# Work item
Which lines run from the one containing "À propos (1533, 82)" through the end of the material? Reproduce them exactly.

_____

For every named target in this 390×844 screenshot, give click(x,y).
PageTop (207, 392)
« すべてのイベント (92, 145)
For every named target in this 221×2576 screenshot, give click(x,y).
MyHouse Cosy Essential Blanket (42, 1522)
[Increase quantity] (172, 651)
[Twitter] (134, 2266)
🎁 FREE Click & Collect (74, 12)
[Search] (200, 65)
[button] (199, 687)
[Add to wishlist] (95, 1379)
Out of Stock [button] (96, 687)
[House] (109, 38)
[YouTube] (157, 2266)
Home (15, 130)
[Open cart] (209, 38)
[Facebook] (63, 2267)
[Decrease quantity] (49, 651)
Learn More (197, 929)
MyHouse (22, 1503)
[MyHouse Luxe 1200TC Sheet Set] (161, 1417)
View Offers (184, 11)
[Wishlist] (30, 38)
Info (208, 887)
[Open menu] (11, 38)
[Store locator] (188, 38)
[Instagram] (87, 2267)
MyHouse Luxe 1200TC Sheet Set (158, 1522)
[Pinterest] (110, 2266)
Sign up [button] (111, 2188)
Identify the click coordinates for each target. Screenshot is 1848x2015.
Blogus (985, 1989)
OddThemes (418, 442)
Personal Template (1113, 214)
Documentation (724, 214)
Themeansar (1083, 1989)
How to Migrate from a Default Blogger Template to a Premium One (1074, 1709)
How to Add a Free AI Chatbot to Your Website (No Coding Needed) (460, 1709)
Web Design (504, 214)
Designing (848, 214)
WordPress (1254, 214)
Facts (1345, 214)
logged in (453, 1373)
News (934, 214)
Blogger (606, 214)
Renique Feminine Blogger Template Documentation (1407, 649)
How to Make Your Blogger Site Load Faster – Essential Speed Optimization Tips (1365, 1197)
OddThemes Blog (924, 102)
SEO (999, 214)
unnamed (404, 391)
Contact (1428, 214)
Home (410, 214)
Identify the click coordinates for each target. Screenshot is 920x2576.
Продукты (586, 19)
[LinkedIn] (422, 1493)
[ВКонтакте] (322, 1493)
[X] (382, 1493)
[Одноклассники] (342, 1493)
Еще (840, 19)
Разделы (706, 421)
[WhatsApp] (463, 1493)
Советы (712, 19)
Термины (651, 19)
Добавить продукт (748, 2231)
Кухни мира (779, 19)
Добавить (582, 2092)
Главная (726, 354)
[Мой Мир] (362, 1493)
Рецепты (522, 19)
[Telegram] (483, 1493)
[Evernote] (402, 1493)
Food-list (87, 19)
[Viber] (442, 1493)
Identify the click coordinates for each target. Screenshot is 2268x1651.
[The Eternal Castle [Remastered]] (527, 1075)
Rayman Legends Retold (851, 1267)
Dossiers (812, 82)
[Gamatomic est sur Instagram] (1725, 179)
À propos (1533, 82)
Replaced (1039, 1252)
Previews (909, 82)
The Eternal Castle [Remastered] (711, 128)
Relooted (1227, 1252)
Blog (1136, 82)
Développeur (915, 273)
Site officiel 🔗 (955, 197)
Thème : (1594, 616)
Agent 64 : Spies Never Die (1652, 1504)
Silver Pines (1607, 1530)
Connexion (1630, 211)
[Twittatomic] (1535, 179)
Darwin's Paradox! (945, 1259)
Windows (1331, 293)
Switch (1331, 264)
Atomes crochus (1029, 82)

_____

# Solution to this task
À propos (1533, 82)
Replaced (1039, 1252)
Previews (909, 82)
The Eternal Castle [Remastered] (711, 128)
Relooted (1227, 1252)
Blog (1136, 82)
Développeur (915, 273)
Site officiel 🔗 (955, 197)
Thème : (1594, 616)
Agent 64 : Spies Never Die (1652, 1504)
Silver Pines (1607, 1530)
Connexion (1630, 211)
[Twittatomic] (1535, 179)
Darwin's Paradox! (945, 1259)
Windows (1331, 293)
Switch (1331, 264)
Atomes crochus (1029, 82)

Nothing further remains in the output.